Tim Hochberg wrote:

Norbert Nemec wrote:

unique1d is based on ediff1d, so it really calculates many differences and compares those to 0.0

This is inefficient, even though this is hidden by the general inefficiency of Python (It might be the reason for the two milliseconds, though)

What is more: subtraction works only for numbers, while the various proposed versions use only comparison which works for any data type (as long as it can be sorted)

My first question is: why? What's the attraction in returning a sorted answer here? Returning an unsorted array is potentially faster, depending on the algorithm chosen, and sorting after the fact is trivial. If one was going to spend extra complexity on something, I'd think it would be better spent on preserving the input order.

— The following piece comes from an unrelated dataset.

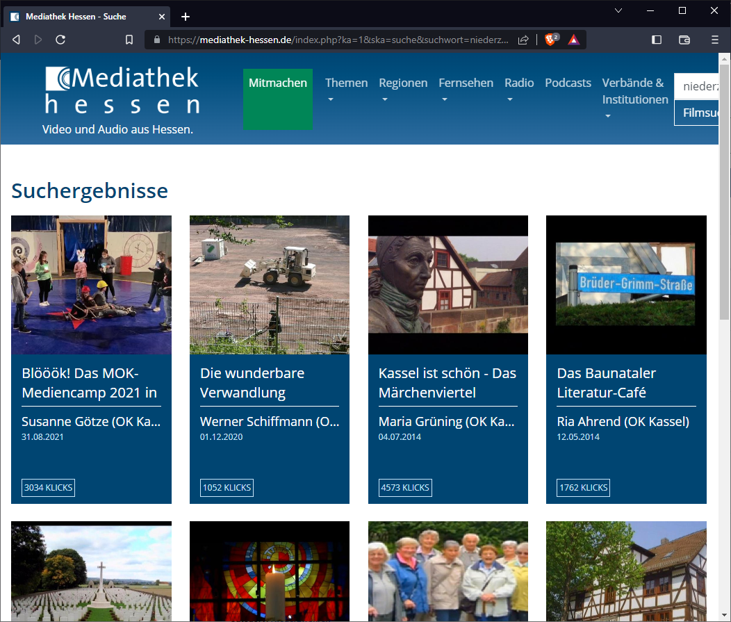The width and height of the screenshot is (731, 622).
Task: Open the browser hamburger menu
Action: tap(714, 40)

One issue is that uniquifying numpy arrays using Python dicts, while expected O(n) in terms of complexity, is really slow compared to sorting because of the overhead in getting the elements out of the numpy arrays and into Python objects. For the cases where sorting works (your caveat below is quite correct), it's really quite good for numpy arrays. OTOH, if one were to implement a hash table in C, that might potentially be faster and more robust, but that is spending a *large* amount of extra complexity.

Second, some objects can be compared for equality and hashed, but not sorted (Python's complex number's come to mind). If one is going to worry about subtraction so as to keep things general, it makes sense to also avoid sorting as well Sasha's slick algorithm not withstanding.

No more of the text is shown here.